Infection control audits were also carried out in each home at baseline, 3, 6 and 12 months using an audit tool adapted from one previously developed for community practice. These measured compliance with infection control standards by collecting information using a standardised data collection form. Practice was observed and recorded for the following ten standards: cleanliness of the environment, cleanliness of the kitchen environment, decontamination of equipment, linen management waste and sharps management, hand decontamination, use of personal protective equipment, urinary catheter management, management of enteral feeding and management of wounds. On completion of each audit, an overall percentage score was calculated to determine compliance with good infection control practice with a score <75% indicating poor compliance, a score 0f 76 to 84% partial compliance and a score of >85% indicating compliance as recommended.
Usual practice continued in the control sites with no training or feedback being delivered to staff, and no staff designated as infection control link workers.
Outcomes A swab of the anterior nares was obtained from each consenting resident and staff member at each sampling time point in order to detect MRSA. A specimen of urine was collected from residents with indwelling urinary catheters, and those with wounds and any other indwelling devices provided swabs of these sites as relevant.

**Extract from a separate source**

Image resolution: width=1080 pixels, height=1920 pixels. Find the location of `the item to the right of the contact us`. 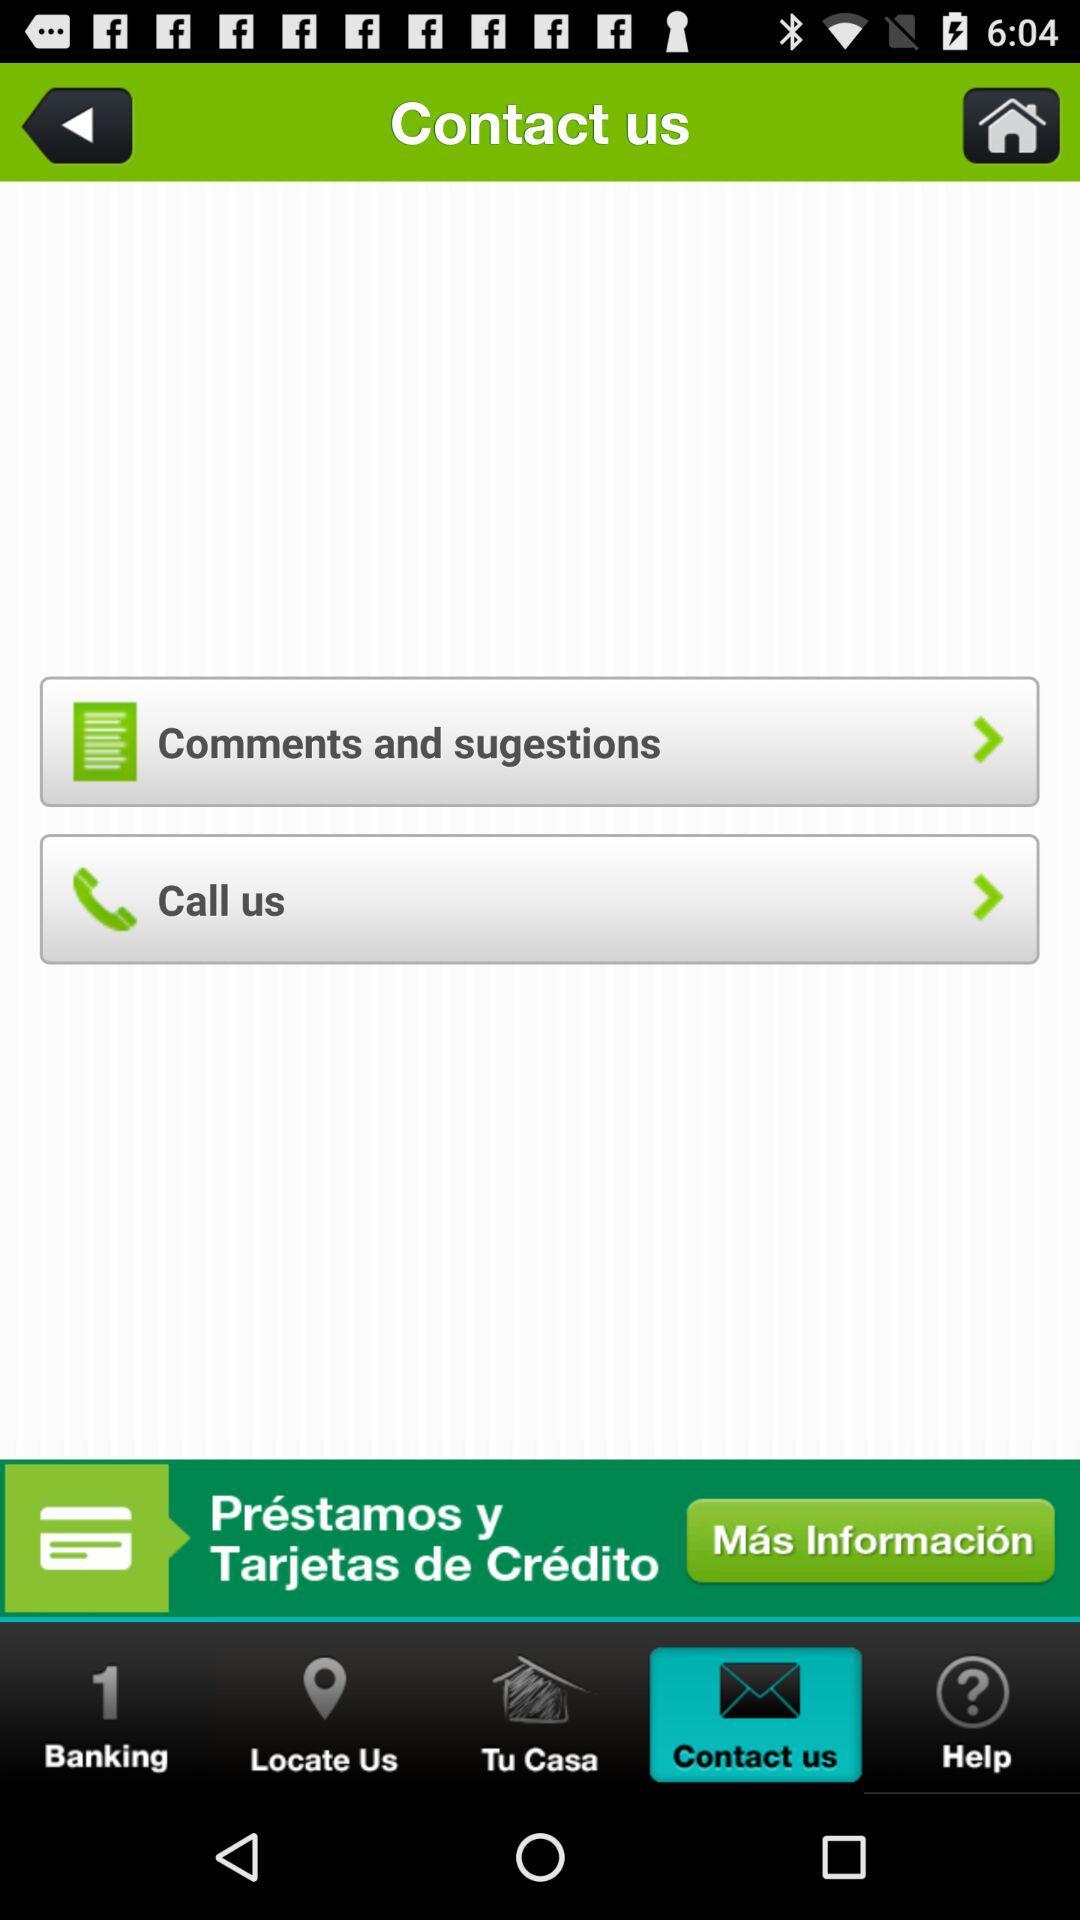

the item to the right of the contact us is located at coordinates (999, 121).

The primary outcome was MRSA prevalence in residents and the secondary outcome was a change in infection control audit scores. MRSA prevalence was determined by calculating the proportion of residents and staff with MRSA at each home. Binary outcomes such as the proportion of residents positive for MRSA colonisation were compared between intervention and control homes
Notes  
Risk of bias
Bias Authors' judgement Support for judgement
Random sequence generation (selection bias) Low risk Computer generated NQuery version 6 produced a randomisation sequence in batches of two (for the pairs) with one home in each pair randomly allocated to the intervention or the control arm of the study.
Allocation concealment (selection bias) High risk The research team and nursing home staff were aware of home allocation.
Blinding (performance bias and detection bias) 
 All outcomes High risk Infection control audits were undertaken at the time points by the researcher NB. Another infection control nurse blinded to allocation of homes performed audits in two randomly selected nursing homes at each time point, independent of the researcher to try to minimise measurement bias. Results from each set of audits were similar at each time point.
Incomplete outcome data (attrition bias) 
 All outcomes Low risk Missing outcome data balanced in numbers across the intervention and control groups, with similar reasons for missing data across groups. The total number of residents lost to follow‐up was 158 in the intervention group and 157 in the control group due to deaths in the resident population.
Selective reporting (reporting bias) Low risk MRSA prevalence rates in both arms remained similar. The infection control audit scores were comparable.
 
Other bias Low risk Characteristics of participating nursing homes and residents were described at baseline
Contamination was unlikely as this study used a cRCT design in which the nursing home was the unit of randomisation. The intervention was tested in the intervention nursing homes for a period of 12 months while usual practice continued in the control homes. 
A power calculation was given " based on a 10% reduction in MRSA prevalence at 5% significance and 80% power and an ICC of 0.01 indicated that 12 intervention and 12 control homes were required".